(Beginning of Extracted text)
Men’s Health Week is celebrated in Canada and internationally from June 11-17. A key goal is to raise awareness about men’s health risks and what men can do to maintain health during their retirement years.

In 2017, the average life expectancy for Canadian men was projected to be four years less than for women, reports Statistics Canada. Canadian men are 57% more likely to die from diabetes than women, 54% more likely to die from kidney disorders, and more than twice as likely to die from liver disease, according the Canadian Men’s Health Foundation (CMHF).

Canadian men are also twice as likely to suffer a heart attack as women, says the Public Health Agency of Canada.

Men’s health conditions often preventable

More than 80% of Canadian men 65 and over have at least one chronic health condition, says Statistics Canada. The good news is that 70% of men’s health conditions are preventable through small lifestyle changes, according to CMHF.

Here are some tips to help men reduce or manage health risks:

1. Lower prostate cancer risk. Reduce risk by eating foods that are low in fat, eating less red or processed meat, and maintaining a healthy body weight, says the Canadian Cancer Society.

2. Keep your heart healthy. Cut the risk of heart attack by being physically active, choosing good nutrition, reducing stress, limiting alcohol, and not smoking, says Heart and Stroke Foundation of Canada.

3. Lose belly fat. Men of normal weight, with big bellies, were twice as likely to die prematurely as obese men, according to a Mayo Clinic study. Belly fat is especially unhealthy and increases the risk of heart disease, type 2 diabetes, colorectal cancer and sleep apnea.

4. Prevent kidney problems. Reduce risk by lowering high blood pressure, preventing or controlling diabetes, exercising regularly, and limiting salt and alcohol consumption, says the National Kidney Foundation.

5. Visit your doctor regularly. Men are less likely than women to seek medical help, says University of Ottawa. See your doctor for annual check-ups and health screenings, or if you’re not feeling well.
(End of Extracted text)
(Beginning of Excerpted data)
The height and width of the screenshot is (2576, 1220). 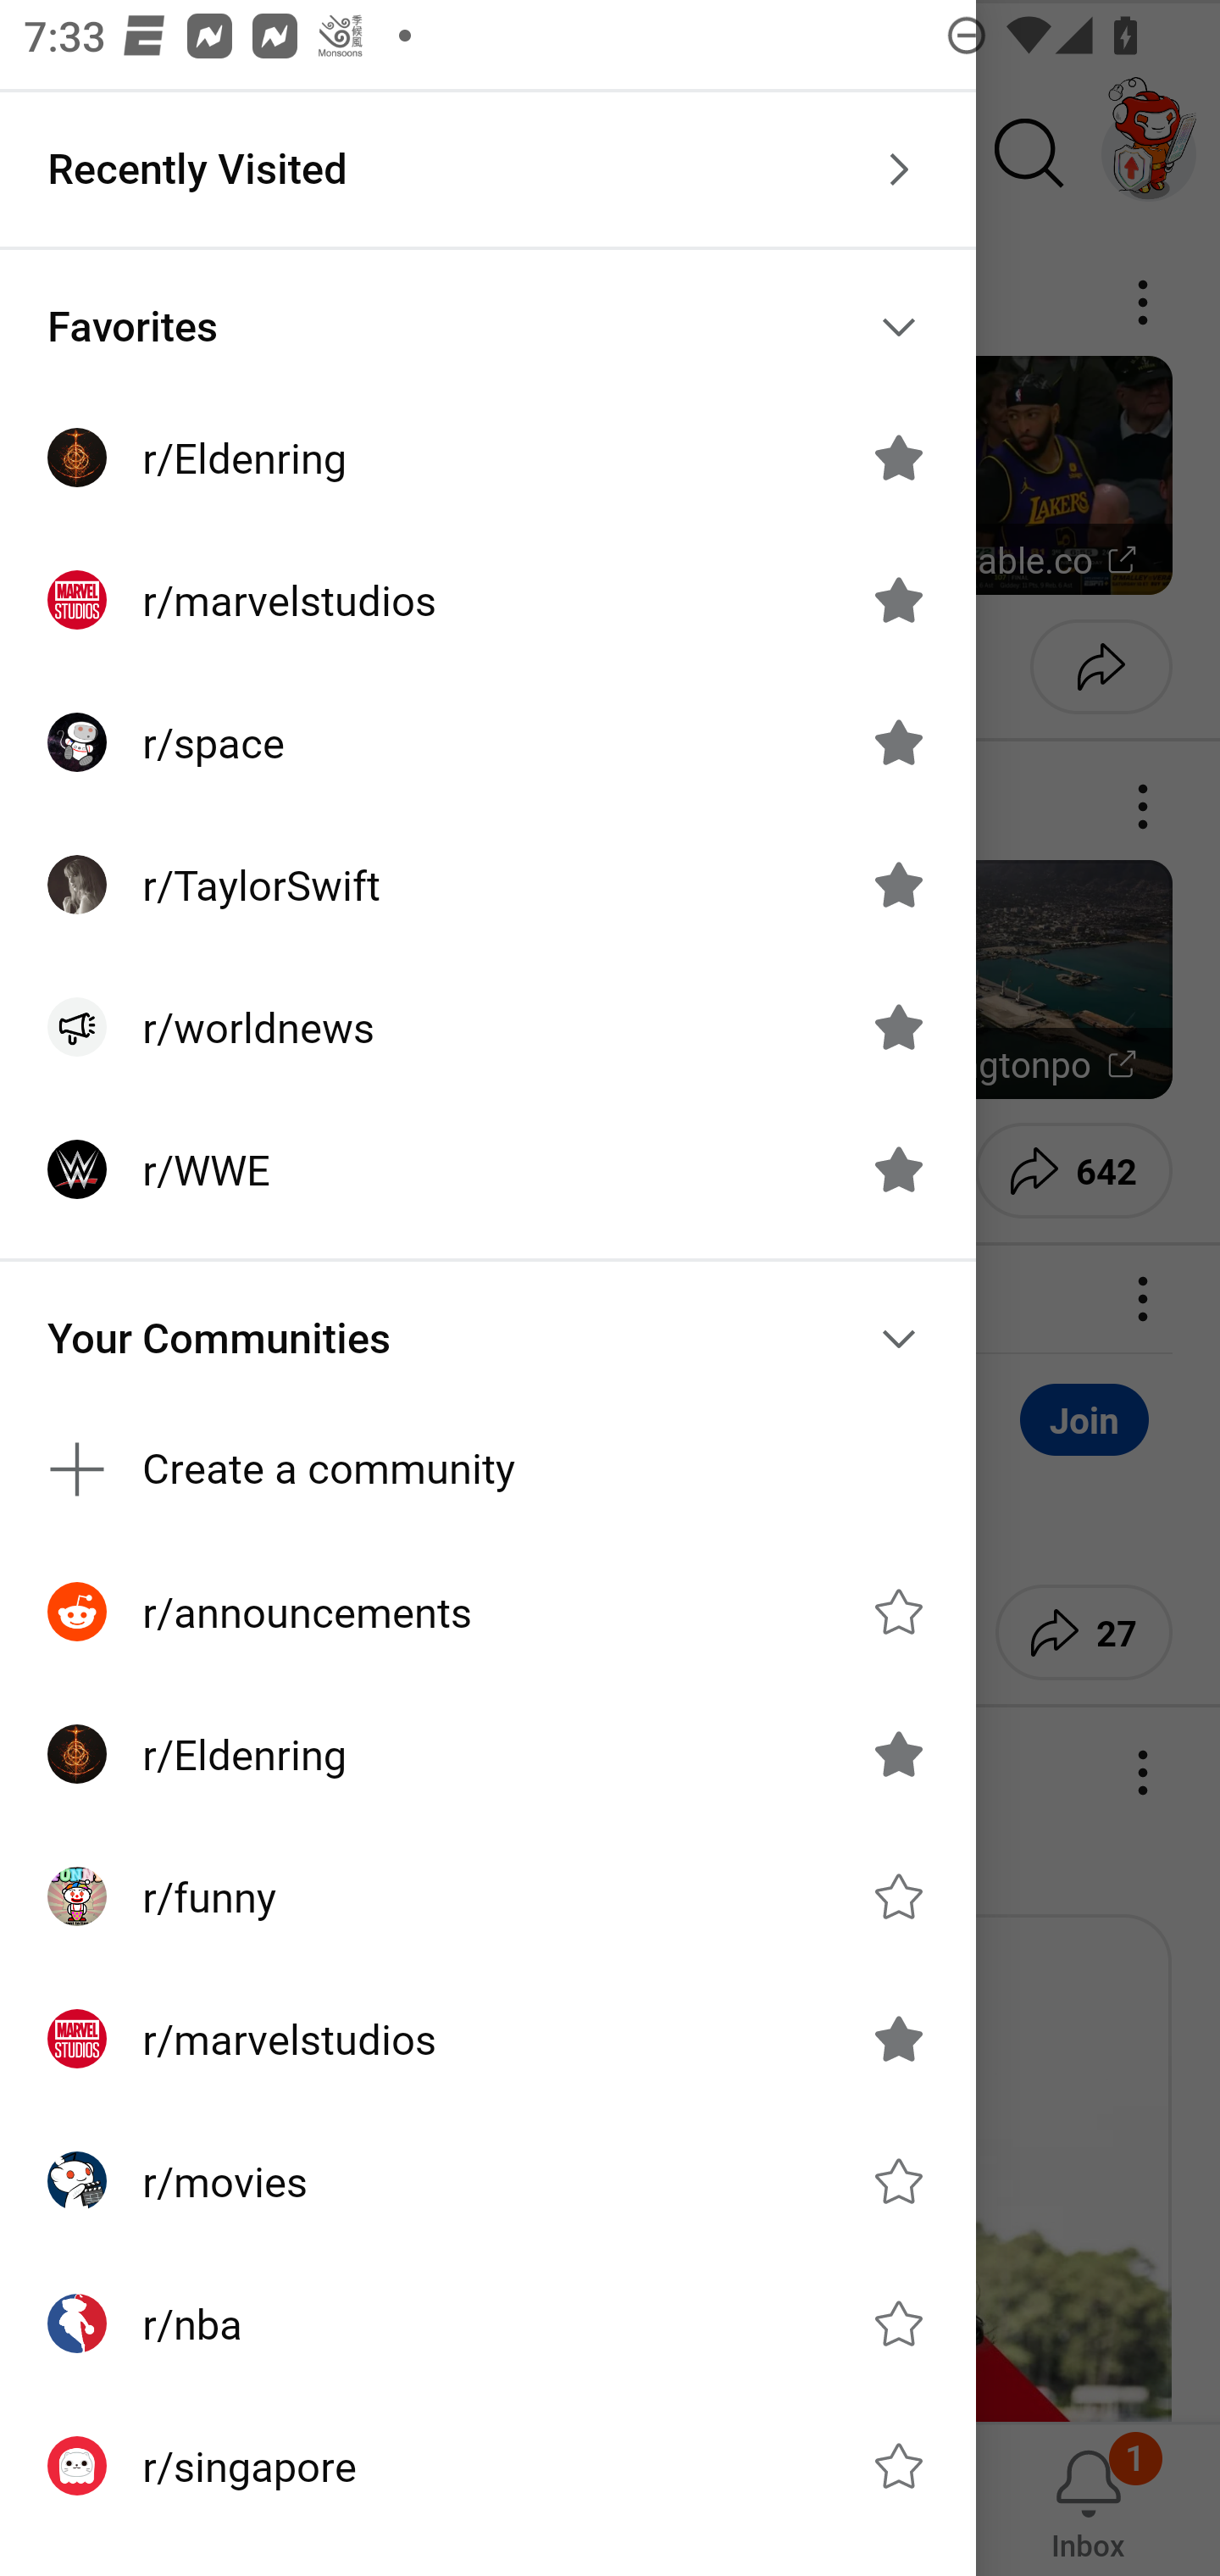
(End of Excerpted data)
(Beginning of Excerpted data)
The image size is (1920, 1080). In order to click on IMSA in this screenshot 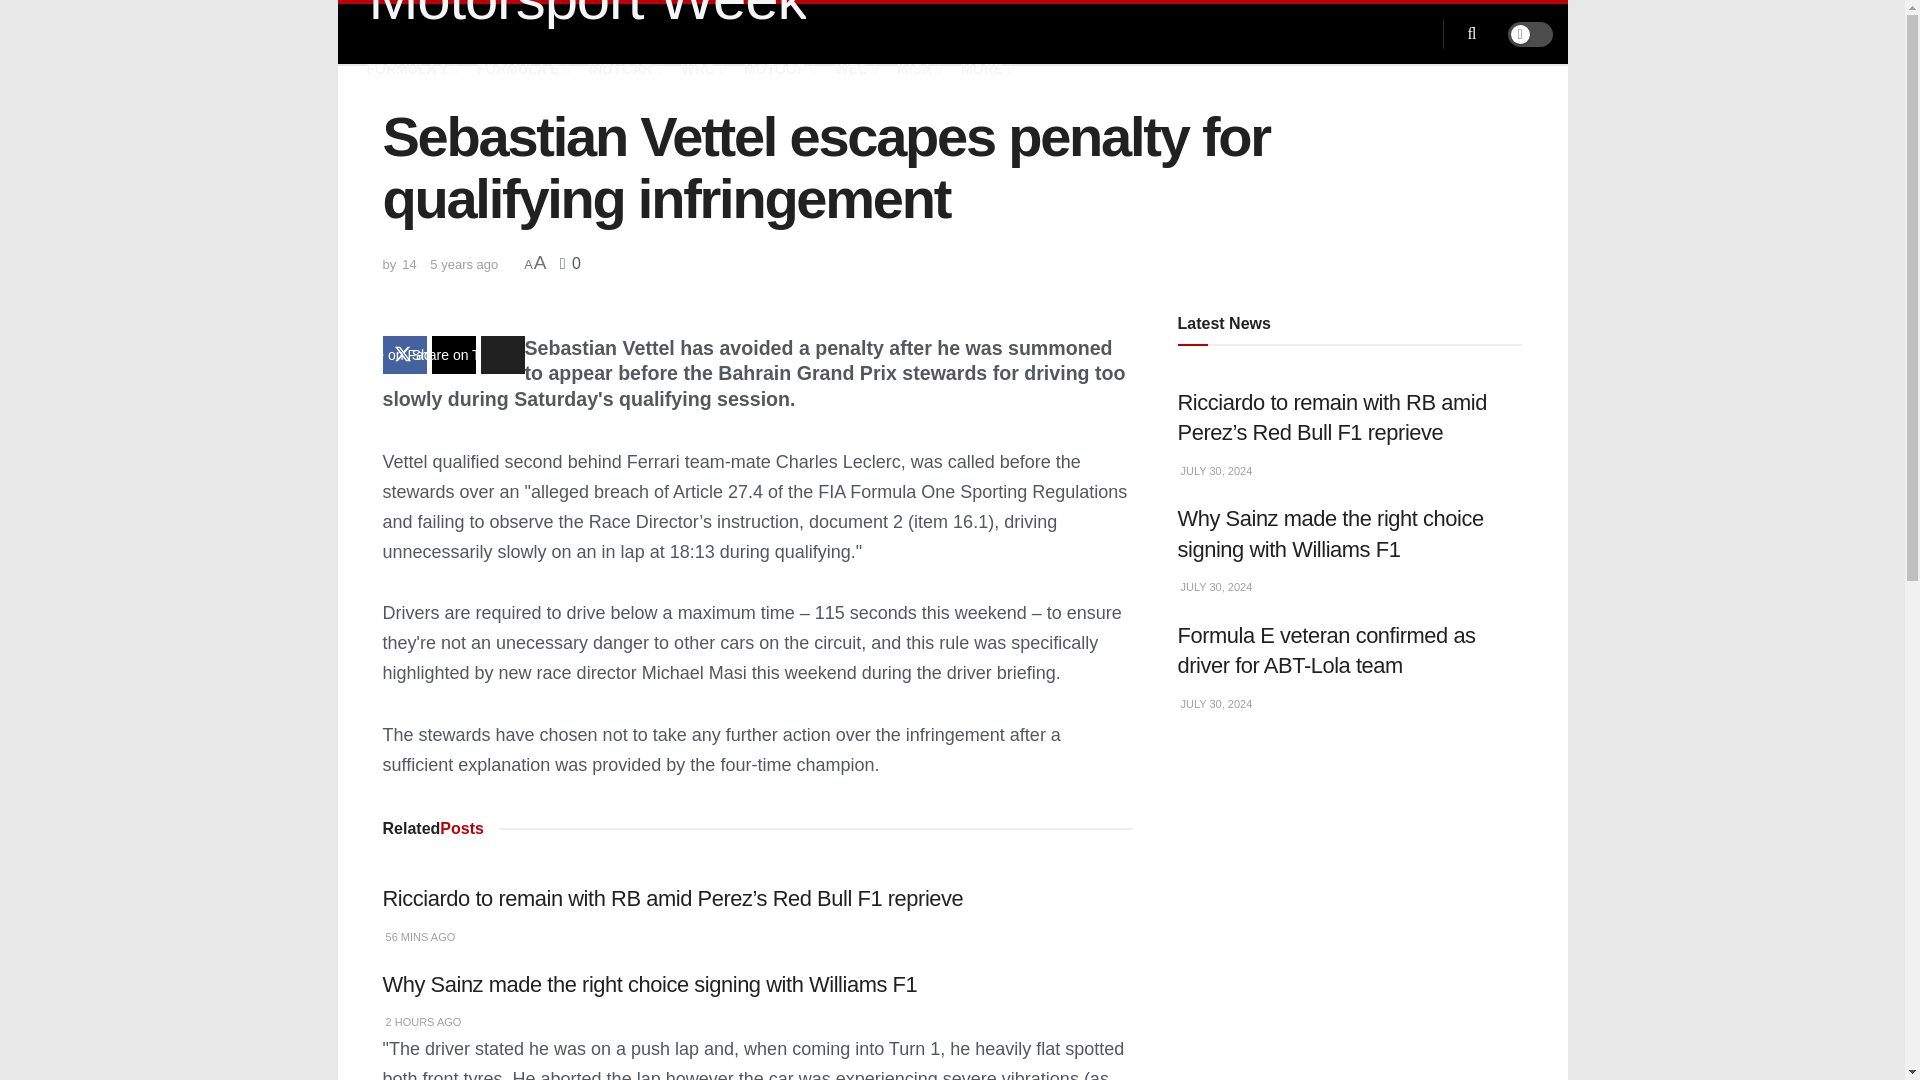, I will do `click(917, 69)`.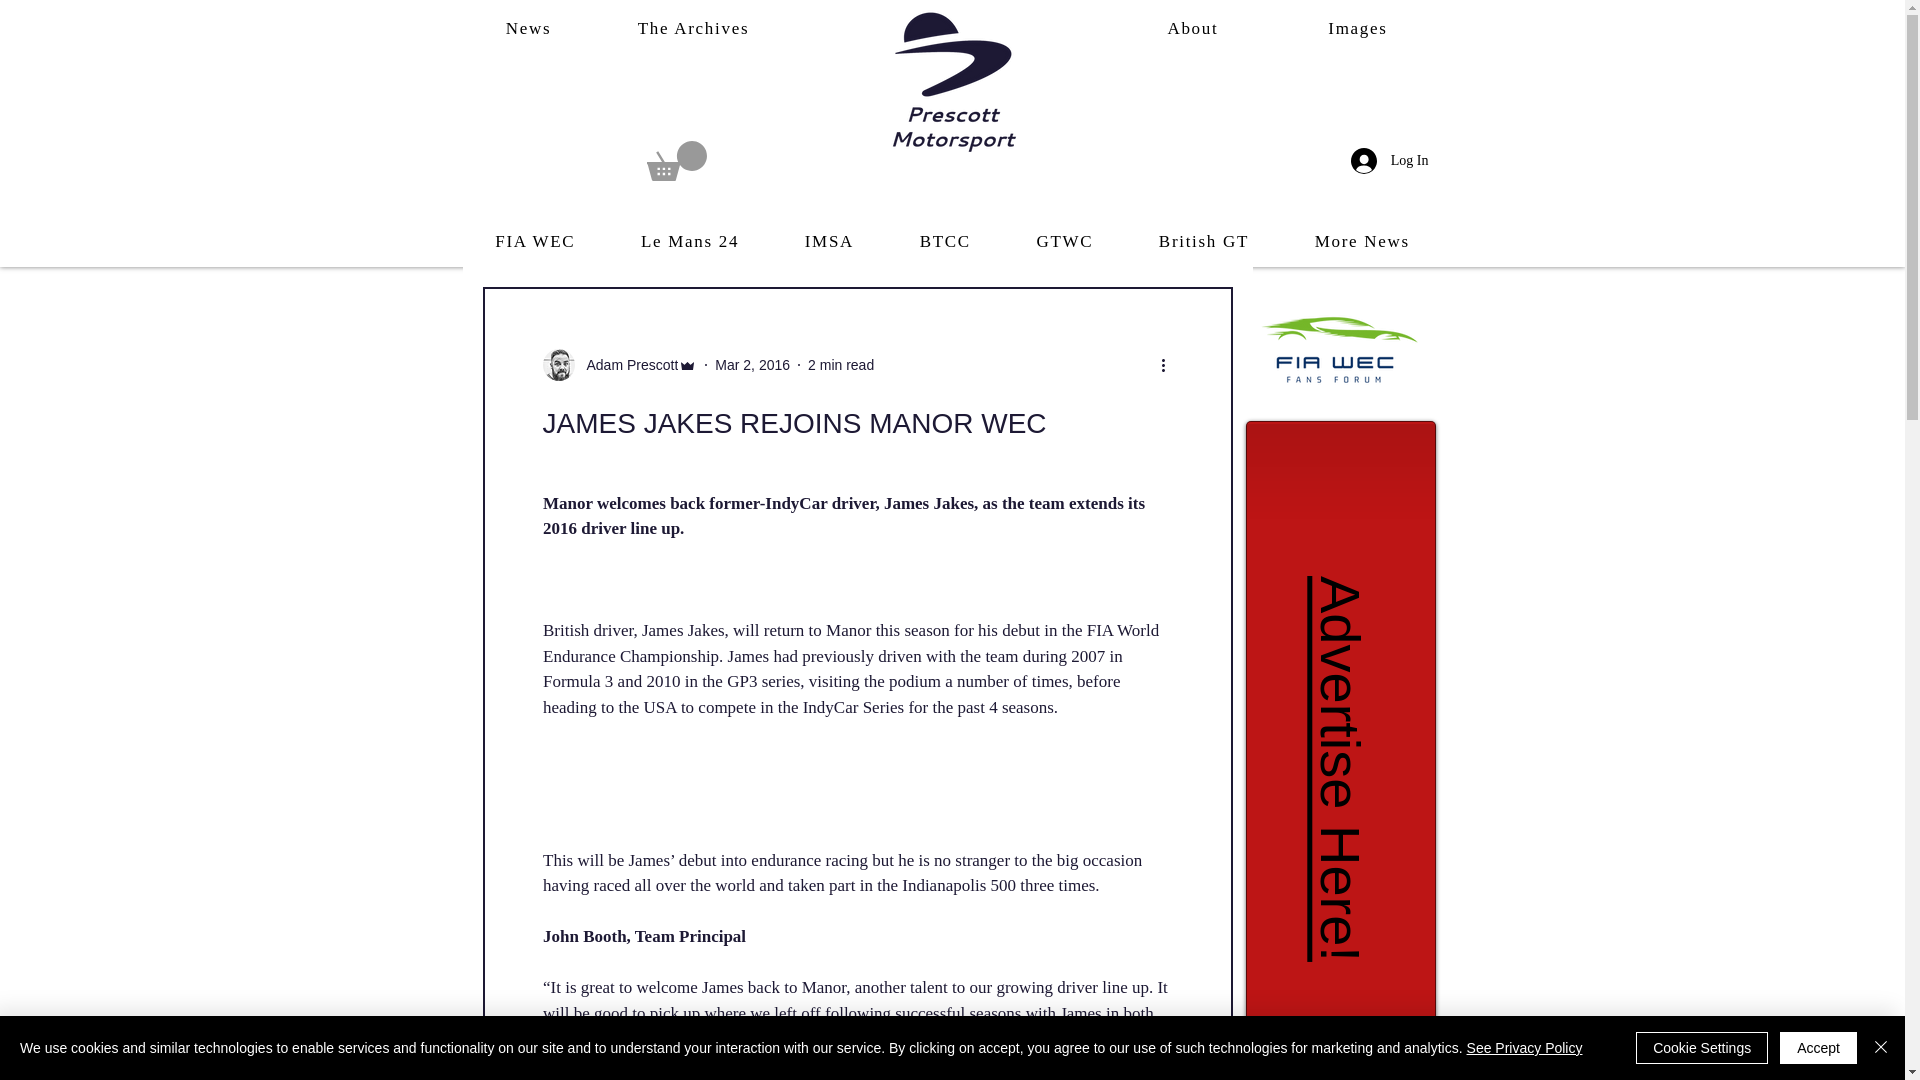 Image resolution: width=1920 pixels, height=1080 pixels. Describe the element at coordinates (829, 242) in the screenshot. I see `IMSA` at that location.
(End of Excerpted data)
(Beginning of Excerpted data)
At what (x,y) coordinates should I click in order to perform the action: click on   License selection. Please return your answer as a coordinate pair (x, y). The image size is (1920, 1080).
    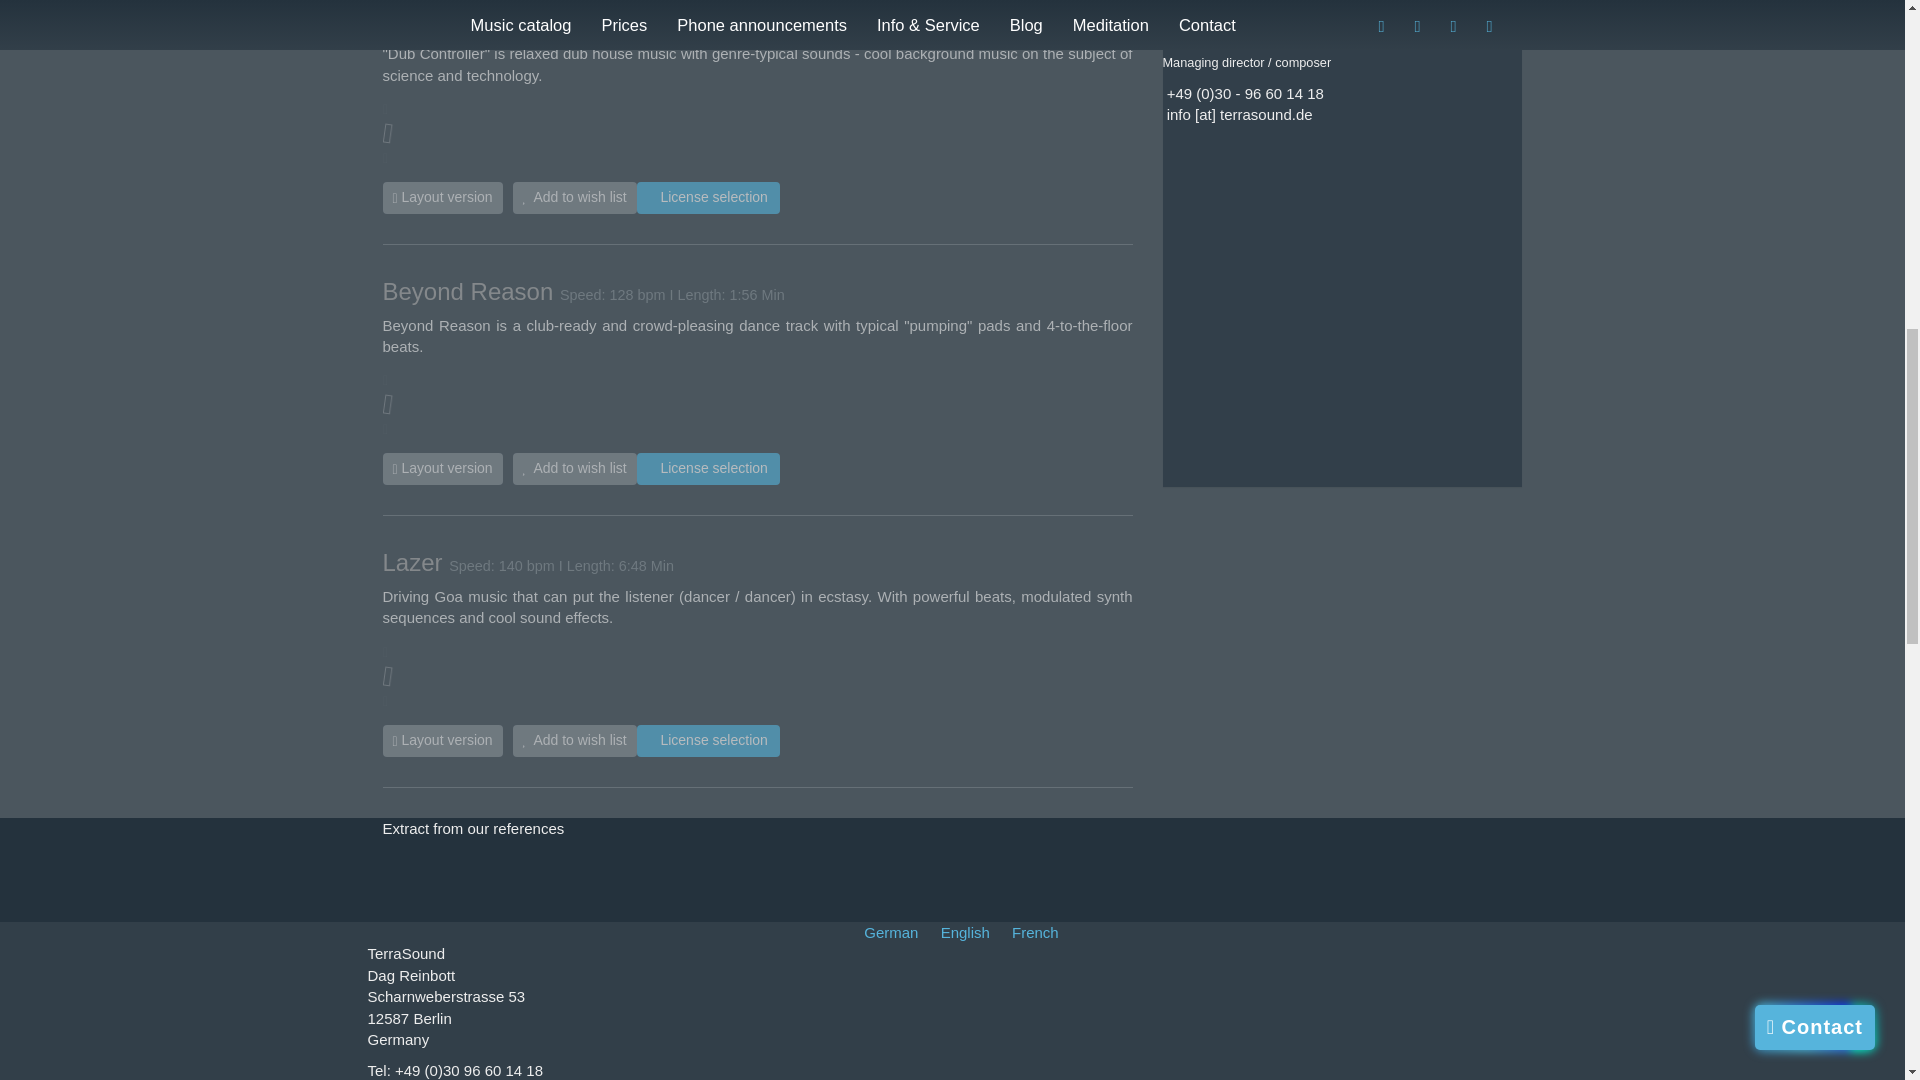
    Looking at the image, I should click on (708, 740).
(End of Excerpted data)
Exercise requirements:
• a. Return the part of the men's health text starting with "Men’s Health Week" and going on through "Agency of Canada.", copied word for word.
• b. List the headings of the numbered tips in the men's health text.

Outputs in order:
• a.
Men’s Health Week is celebrated in Canada and internationally from June 11-17. A key goal is to raise awareness about men’s health risks and what men can do to maintain health during their retirement years.

In 2017, the average life expectancy for Canadian men was projected to be four years less than for women, reports Statistics Canada. Canadian men are 57% more likely to die from diabetes than women, 54% more likely to die from kidney disorders, and more than twice as likely to die from liver disease, according the Canadian Men’s Health Foundation (CMHF).

Canadian men are also twice as likely to suffer a heart attack as women, says the Public Health Agency of Canada.

• b.
1. Lower prostate cancer risk.
2. Keep your heart healthy.
3. Lose belly fat.
4. Prevent kidney problems.
5. Visit your doctor regularly.